▶ Task statement
Render every line of the records below as a numbered list, skipping any blank lines and leaving out the pictures.

= Beginning of Section =

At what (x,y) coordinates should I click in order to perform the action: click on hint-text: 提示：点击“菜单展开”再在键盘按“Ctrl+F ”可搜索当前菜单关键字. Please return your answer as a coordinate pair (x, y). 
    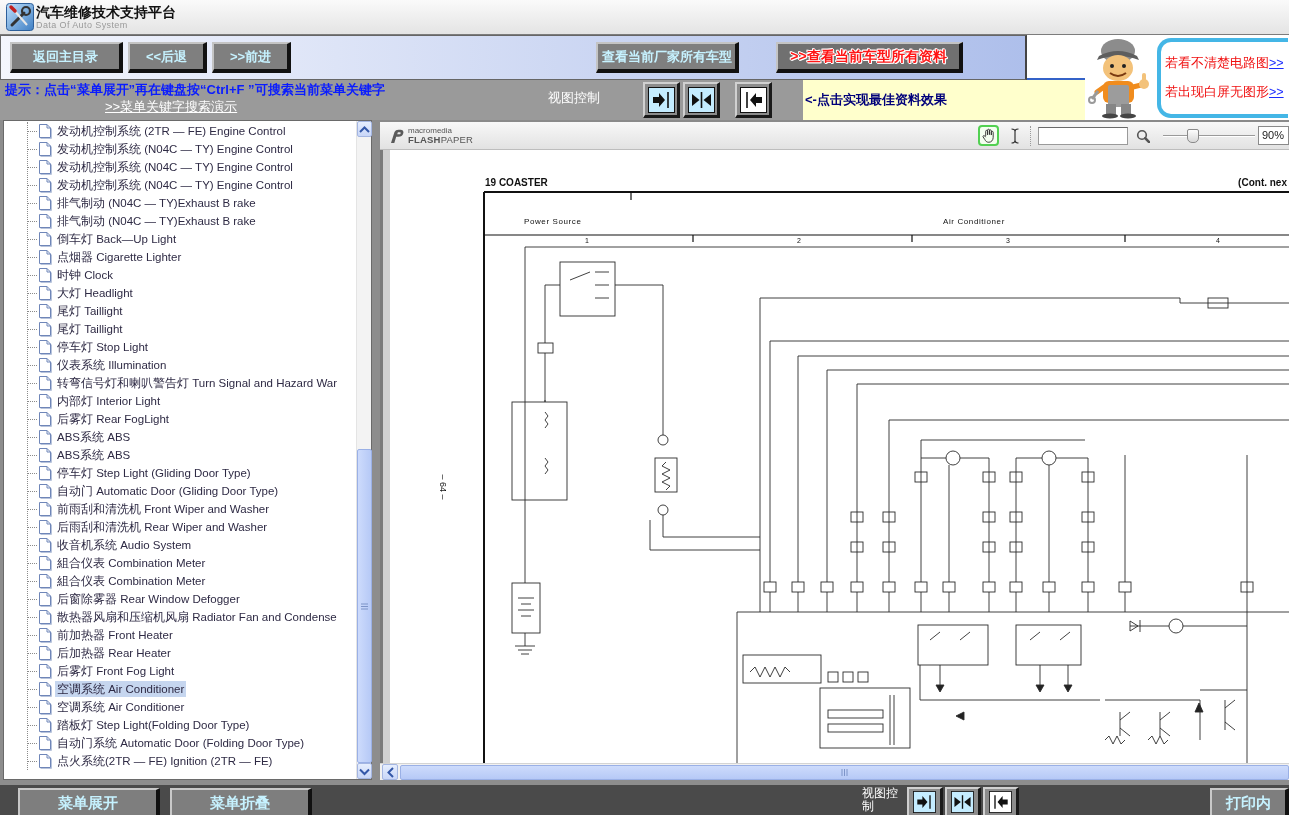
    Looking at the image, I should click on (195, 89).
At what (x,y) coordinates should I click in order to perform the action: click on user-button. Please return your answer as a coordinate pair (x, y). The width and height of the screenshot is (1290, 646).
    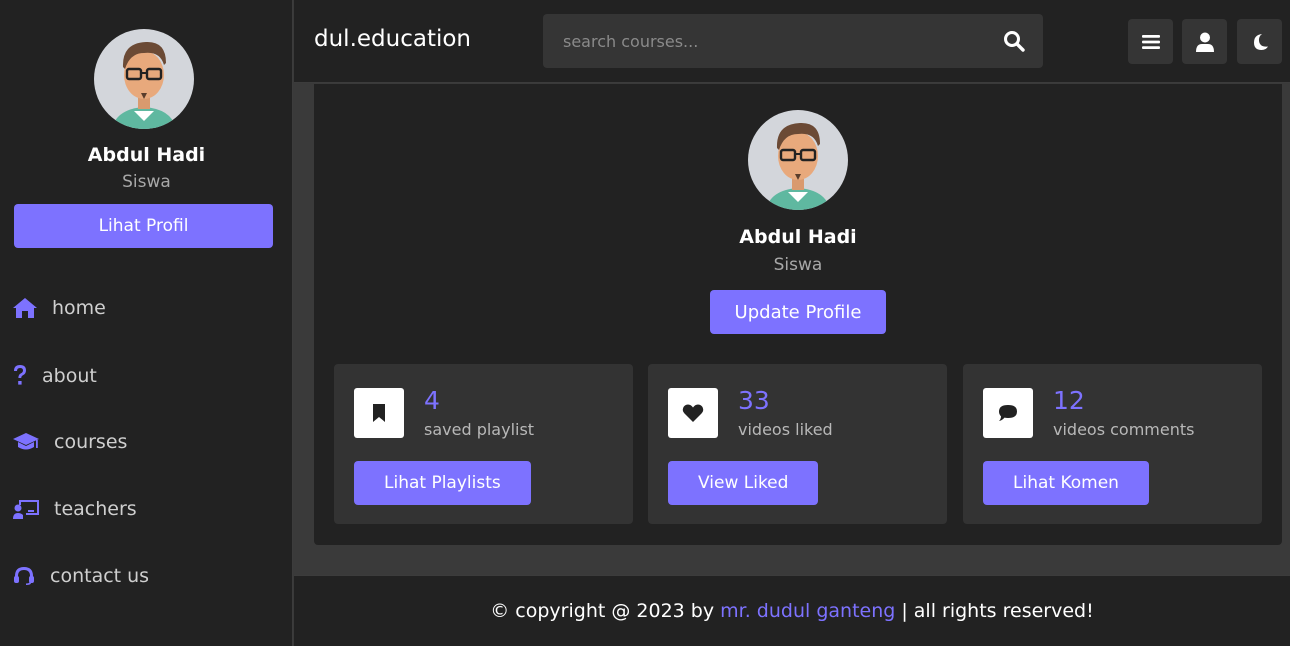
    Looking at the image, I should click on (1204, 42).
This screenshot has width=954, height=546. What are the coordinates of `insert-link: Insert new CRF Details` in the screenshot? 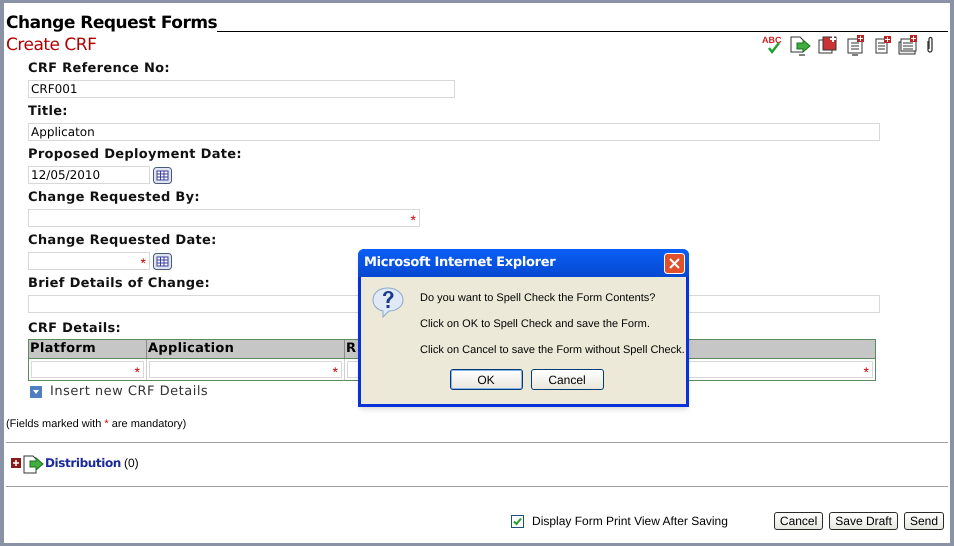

= End of Section =

▶ Exercise output
1. At what (x,y) coordinates should I click in order to perform the action: click on hint-text: 提示：点击“菜单展开”再在键盘按“Ctrl+F ”可搜索当前菜单关键字. Please return your answer as a coordinate pair (x, y). 
2.     Looking at the image, I should click on (195, 89).
3. At what (x,y) coordinates should I click in order to perform the action: click on user-button. Please return your answer as a coordinate pair (x, y). The width and height of the screenshot is (1290, 646).
4.     Looking at the image, I should click on (1204, 42).
5. This screenshot has width=954, height=546. What are the coordinates of `insert-link: Insert new CRF Details` in the screenshot? 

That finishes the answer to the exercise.